CONSIGNES ET EXIGENCES:
Selon l'extrait, pourquoi Andrée Geulen fait-elle porter un tablier à ses élèves par-dessus leurs vêtements ? Répondez en une à trois phrases.

EXTRAIT:
---*---
Des centaines d’enfants sauvés de la déportation

Autre grande figure de la résistante belge, Andrée Geulen a suivi un tout autre parcours. Née en 1921, cette jeune institutrice travaille lorsque la guerre éclate à l’internat qui fait partie d’une école primaire bruxelloise. L’occupation se prolongeant, le port obligatoire de l’étoile jaune sera appliqué à ses élèves. Jugeant cette stigmatisation trop infamante pour d’aussi jeunes enfants, elle leur fait porter un tablier par-dessus leurs vêtements. A partir de l’été 1942, la politique nazie de déportation commence à prendre de l’essor et Andrée voit disparaître de plus en plus d’enfants juifs de sa classe. La directrice de son école lui fait rencontrer Ida Sterno, une Juive membre comme elle du Comité de défense des Juifs (CDJ), une organisation de la Résistance fondée pour réagir contre la déportation des Juifs. A la demande d’Ida, l’institutrice accepte sans hésitation de rejoindre la section enfance du comité. Elle-même n’étant pas juive, Andrée a l’avantage de pouvoir circuler librement en ville dans les transports publics. Sa mission consistera dès lors à faire le tour des familles juives et les convaincre de lui confier leurs enfants pour les placer sous un faux nom dans des familles d’accueil non juives, orphelinats, internats et autres institutions. Andrée n’a jamais été arrêtée. Elle a poursuivi ses actions de résistante jusqu’à la libération et a oeuvré ensuite au sein d’un organisme d’aide aux victimes de l’Holocauste. Andrée a personnellement mis plus de trois cents enfants juifs en sécurité. Le récit détaillé de son histoire peut être consulté à la caserne Dossin.
---*---
ENTRÉES:
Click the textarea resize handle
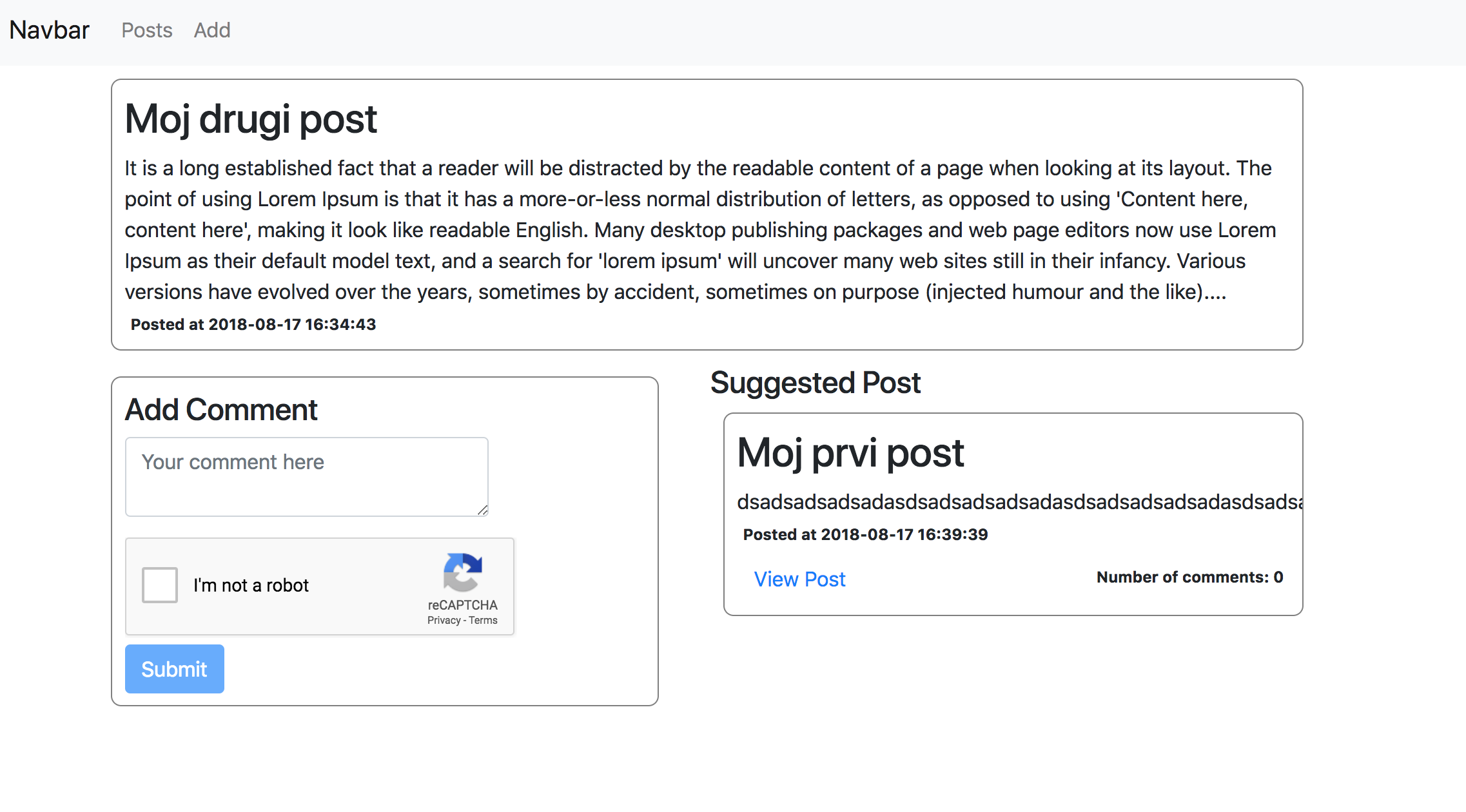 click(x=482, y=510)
---*---
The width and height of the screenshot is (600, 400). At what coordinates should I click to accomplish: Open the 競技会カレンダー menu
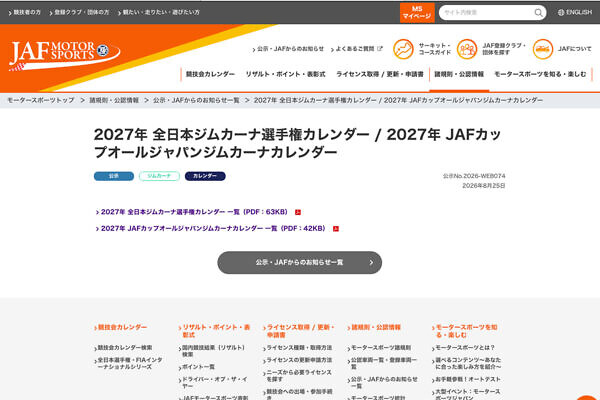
---*---
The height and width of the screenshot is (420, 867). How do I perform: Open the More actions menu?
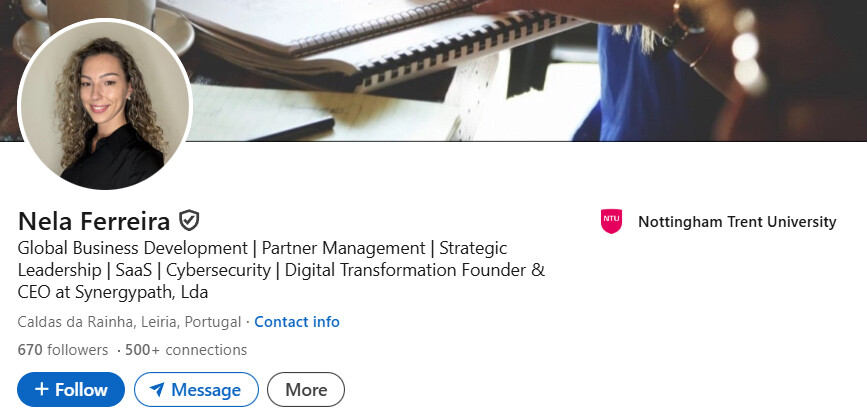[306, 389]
---*---
SOLUTION DÉTAILLÉE:
Le port obligatoire de l'étoile jaune est appliqué à ses élèves. Andrée Geulen juge cette stigmatisation trop infamante pour d'aussi jeunes enfants et leur fait donc porter un tablier par-dessus leurs vêtements.